Repensar la Justicia
Cada vez que un inocente sale de la cárcel tras haber estado detenido injustamente se evidencia que la justicia boliviana está fracasando.
La reciente liberación de la expresidenta Jeanine Áñez, que gobernó el país como consecuencia de la crisis de 2019 y afrontó la convulsión social y luego la pandemia de Covid-19, luego de casi cinco años es una razón más para cuestionarse acerca de la independencia de los administradores de justicia.
La expresidenta fue apresada el 13 de marzo de 2021 luego de un intenso operativo en Trinidad, su tierra natal, en el marco del denominado caso “golpe de Estado”.
A partir de entonces se desencadenaron varios procesos orientados a hallar justicia para los 21 fallecidos en los enfrentamientos con la fuerza pública en Senkata y Sacaba, durante la convulsión poselectoral de 2019.
Áñez afirma, con seguridad, que sus actos en la presidencia fueron de buena fe y que por ello emitió decretos, junto con todo su gabinete, como el 4078, para pacificar el país y eximió de responsabilidades penales a los efectivos de las FFAA que actuaron en las protestas impulsadas por los sectores afines al MAS, que rechazaban el Gobierno que se estableció después de noviembre de 2019 luego de la renuncia de Morales, García y las autoridades legislativas que estaban en el orden de sucesión del presidente.
La detención de Áñez, hace casi cinco años, marcó el inicio de una severa represalia judicial a quienes fueron parte del Gobierno transitorio. La acción judicial llegó incluso a dictar una sentencia de 10 años de cárcel para la expresidenta.
La anulación del proceso que condujo a esa condena, por una sentencia del Tribunal Supremo de Justicia, desnuda las fallas cometidas por fiscales y jueces, en funciones hasta inicios de este año, cuyas decisiones, al parecer, estuvieron motivadas por intereses extrajudiciales ajenas al correcto apego a la Constitución, las leyes, y al debido proceso.
Resulta penoso que los administradores de justicia decidan del destino de las personas procesadas de acuerdo con el momento político que se vive en el país.

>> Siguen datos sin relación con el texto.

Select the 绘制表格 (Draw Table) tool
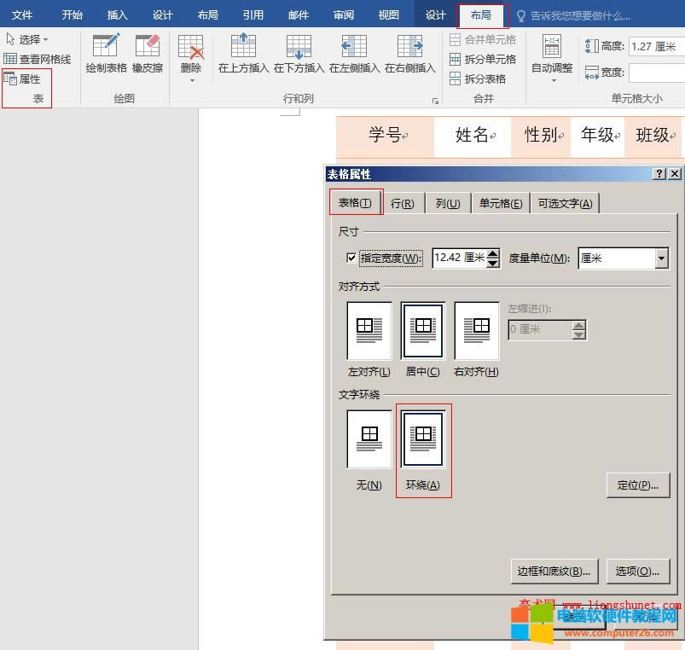The image size is (685, 650). pos(106,53)
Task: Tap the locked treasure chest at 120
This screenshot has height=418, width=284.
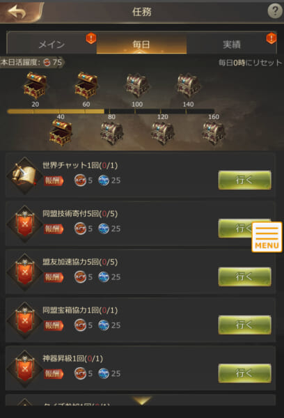Action: pyautogui.click(x=162, y=133)
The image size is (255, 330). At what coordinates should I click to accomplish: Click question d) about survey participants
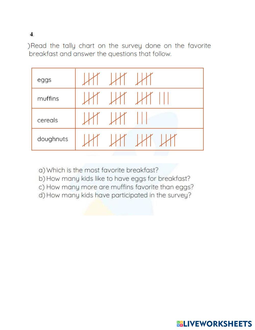coord(114,195)
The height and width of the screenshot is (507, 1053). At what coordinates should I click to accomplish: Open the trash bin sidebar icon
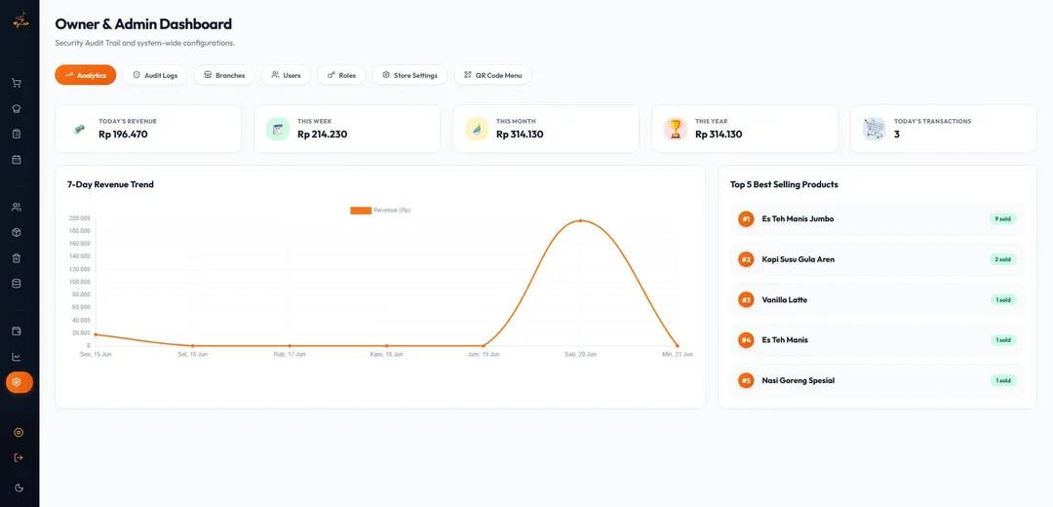point(17,257)
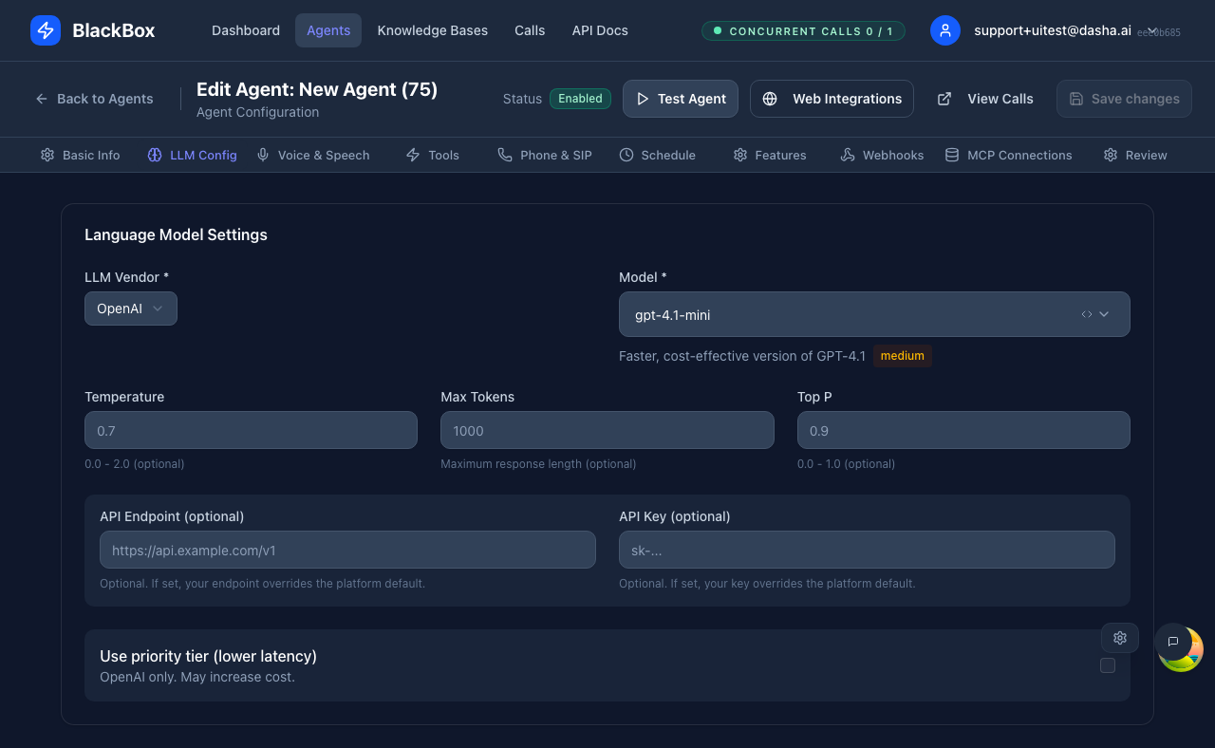Click the save disk icon on Save changes
Viewport: 1215px width, 748px height.
coord(1076,98)
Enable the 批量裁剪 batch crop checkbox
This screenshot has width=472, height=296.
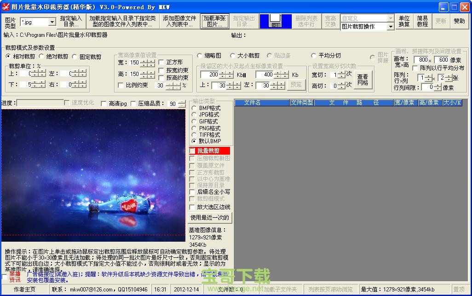(192, 151)
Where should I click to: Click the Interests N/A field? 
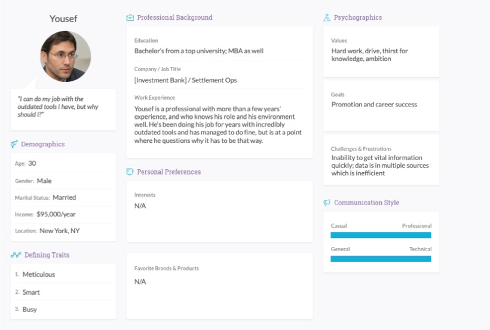(x=140, y=206)
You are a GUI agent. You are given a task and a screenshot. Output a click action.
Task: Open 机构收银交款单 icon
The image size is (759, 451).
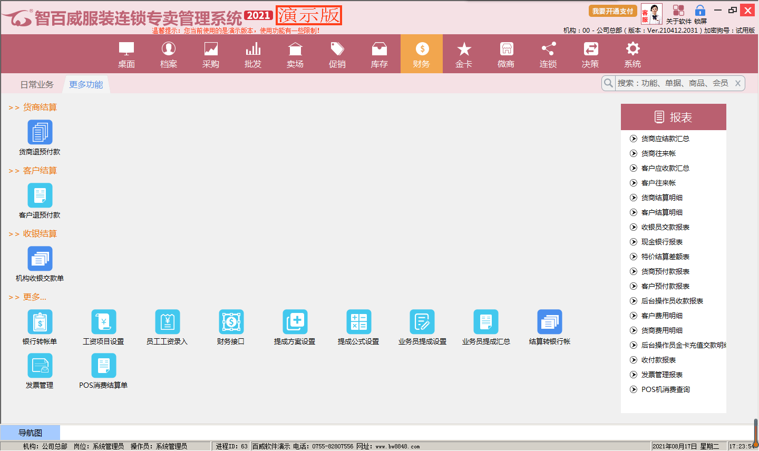click(x=40, y=259)
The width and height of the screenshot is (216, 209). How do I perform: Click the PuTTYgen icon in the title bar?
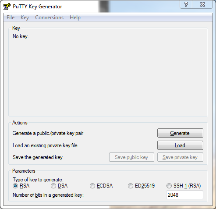click(7, 7)
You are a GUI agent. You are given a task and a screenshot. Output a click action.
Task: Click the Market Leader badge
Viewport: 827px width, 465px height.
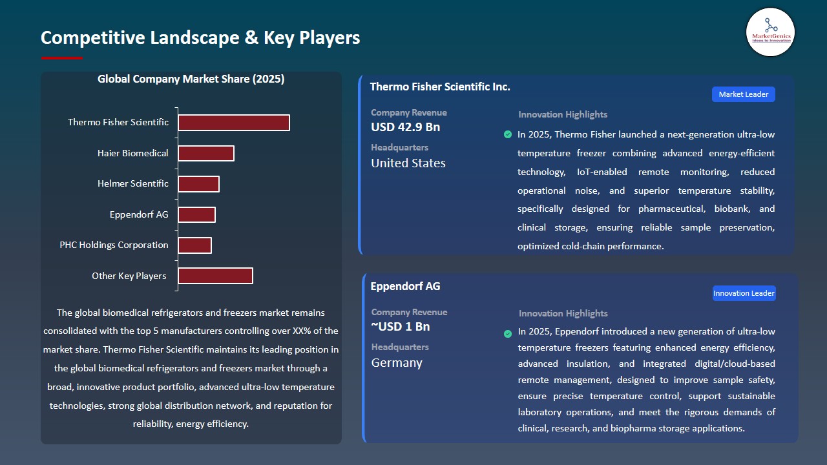[x=743, y=94]
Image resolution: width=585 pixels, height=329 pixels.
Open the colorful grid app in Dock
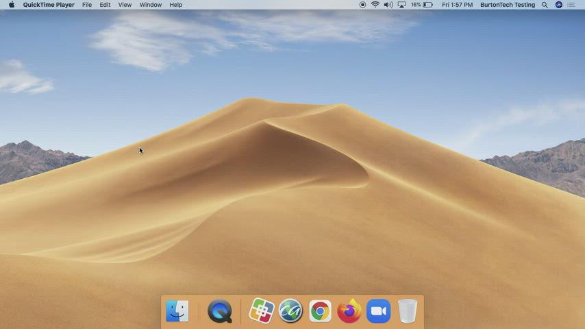(261, 311)
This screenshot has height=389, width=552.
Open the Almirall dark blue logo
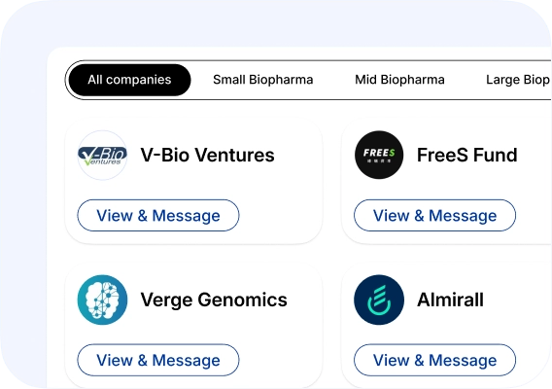coord(379,300)
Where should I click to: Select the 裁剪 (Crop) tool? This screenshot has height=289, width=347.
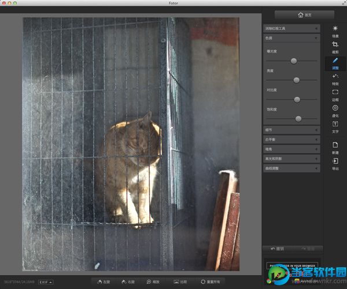tap(335, 46)
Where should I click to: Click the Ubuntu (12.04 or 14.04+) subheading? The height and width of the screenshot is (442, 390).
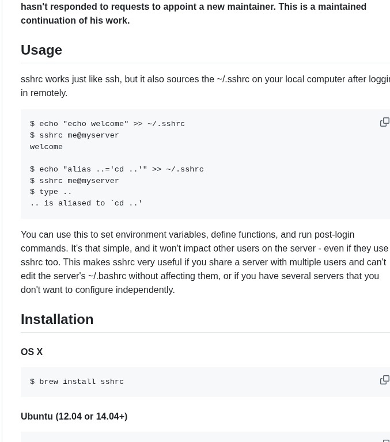(x=74, y=416)
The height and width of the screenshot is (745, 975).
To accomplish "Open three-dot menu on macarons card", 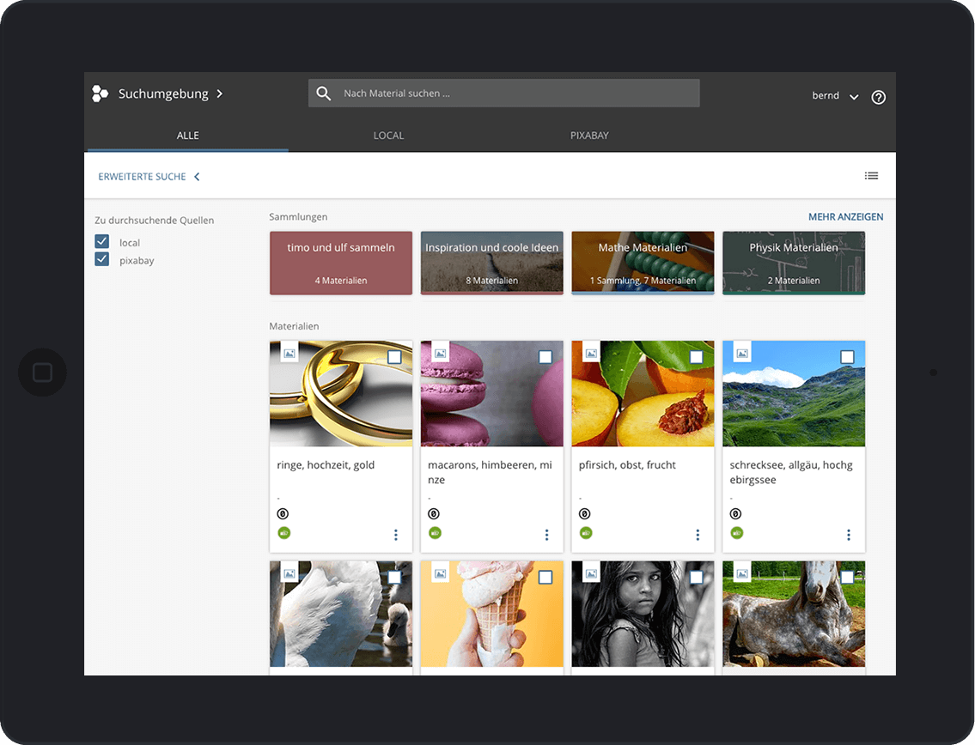I will (546, 535).
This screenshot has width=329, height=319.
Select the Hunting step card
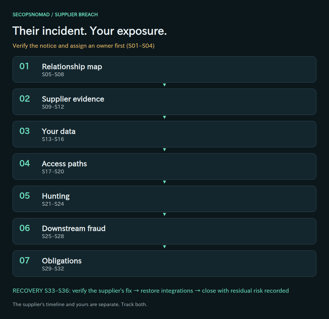point(165,199)
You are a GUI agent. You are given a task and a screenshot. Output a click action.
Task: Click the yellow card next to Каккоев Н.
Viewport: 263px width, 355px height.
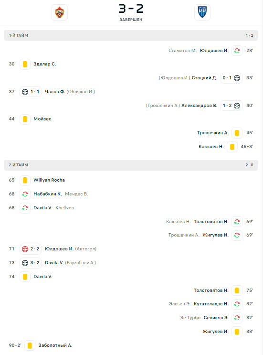pos(232,147)
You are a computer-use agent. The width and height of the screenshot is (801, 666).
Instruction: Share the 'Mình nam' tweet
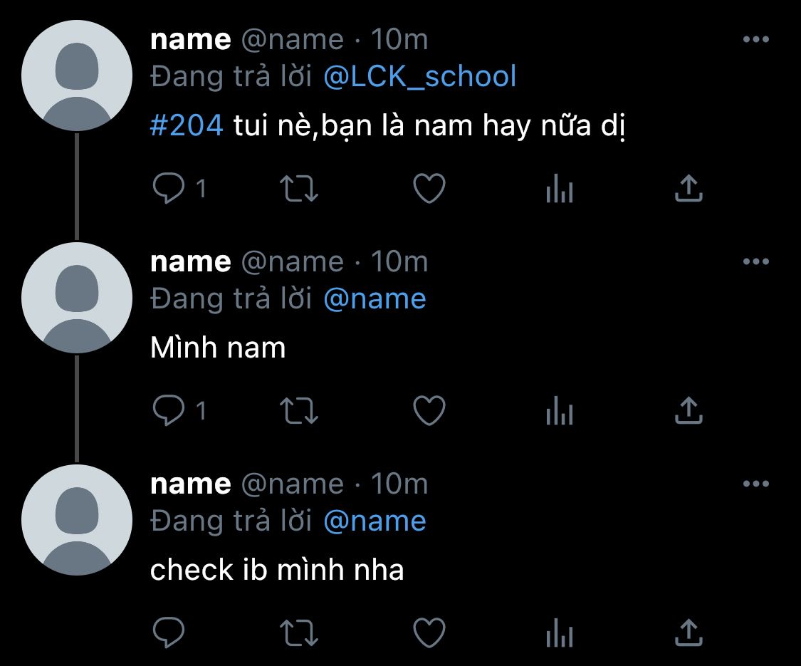click(689, 411)
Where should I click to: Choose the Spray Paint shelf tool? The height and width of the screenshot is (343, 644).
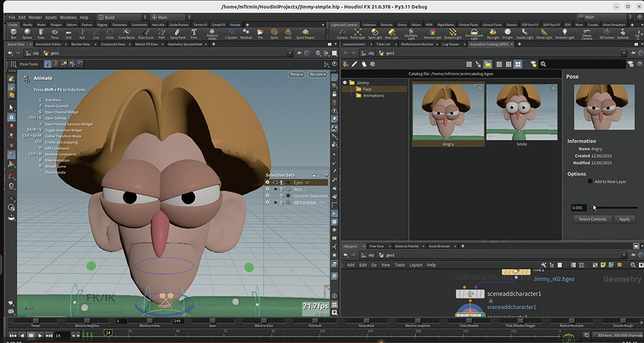point(177,33)
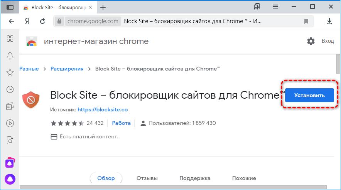
Task: Click the Расширения breadcrumb link
Action: (x=67, y=69)
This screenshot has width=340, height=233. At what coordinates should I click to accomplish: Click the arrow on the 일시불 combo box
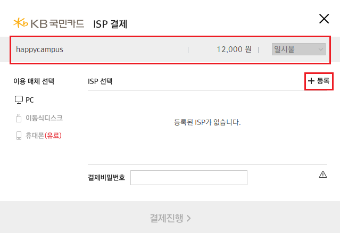click(x=320, y=49)
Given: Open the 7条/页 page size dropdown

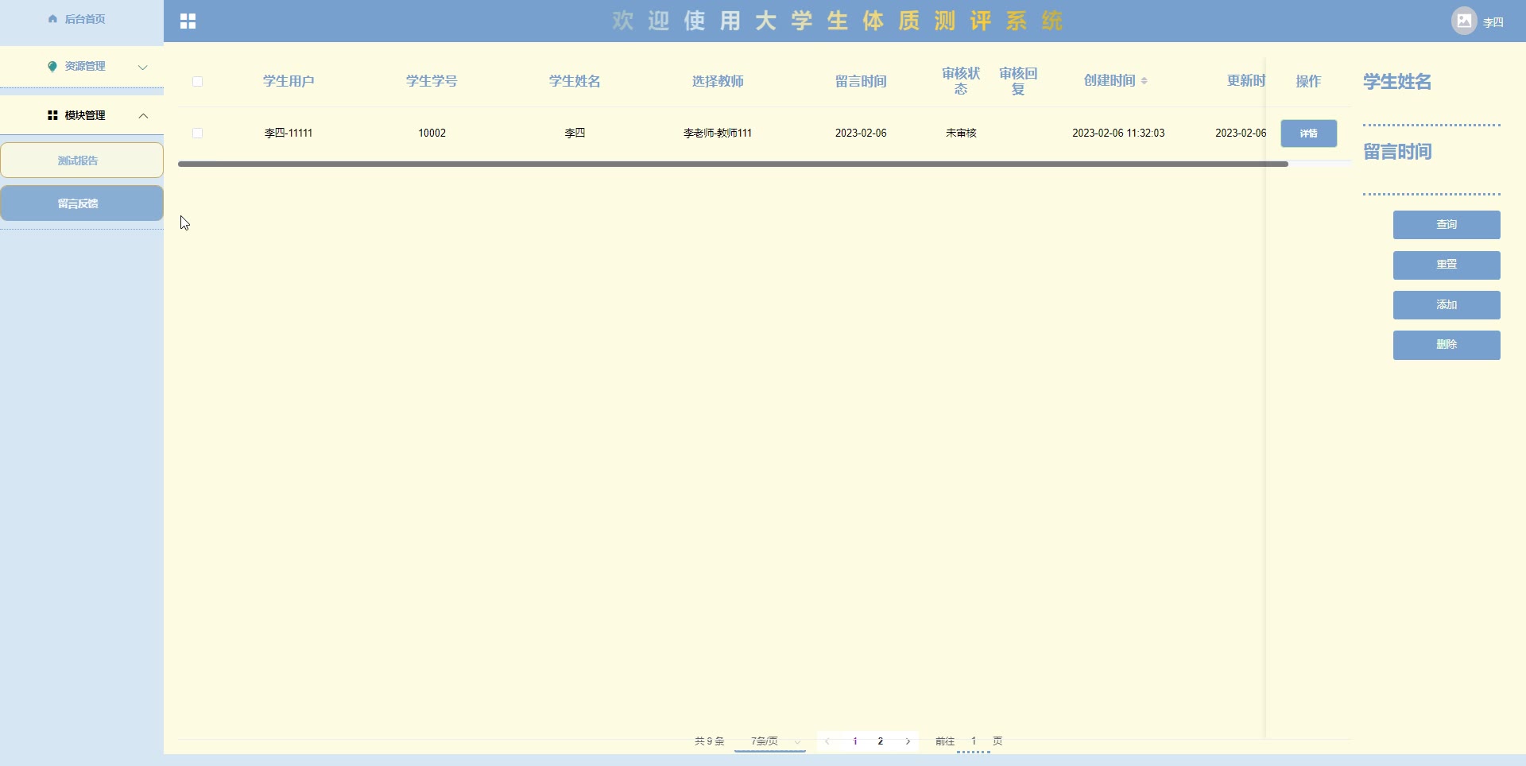Looking at the screenshot, I should (769, 741).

El caso de Áñez y otros similares evidencian las razones por las que la administración de justicia es una de las instituciones más desprestigiadas y con menos credibilidad del país.
Por ello, aunque hoy nos atingen problemas urgentes como la crisis económica, es esencial y necesario que se trabaje en una reforma del sistema judicial. Bolivia y los bolivianos necesitamos una justicia que aplique los principios de igualdad de igualdad de todos ante la ley y de la independencia del poder político.
Así, la iniciativa del Órgano Judicial, que convocó al Primer Diálogo Interinstitucional para la Reforma Judicial, el viernes 14 de este mes en Sucre, se perfila como el inicio de un proceso tan necesario como urgente.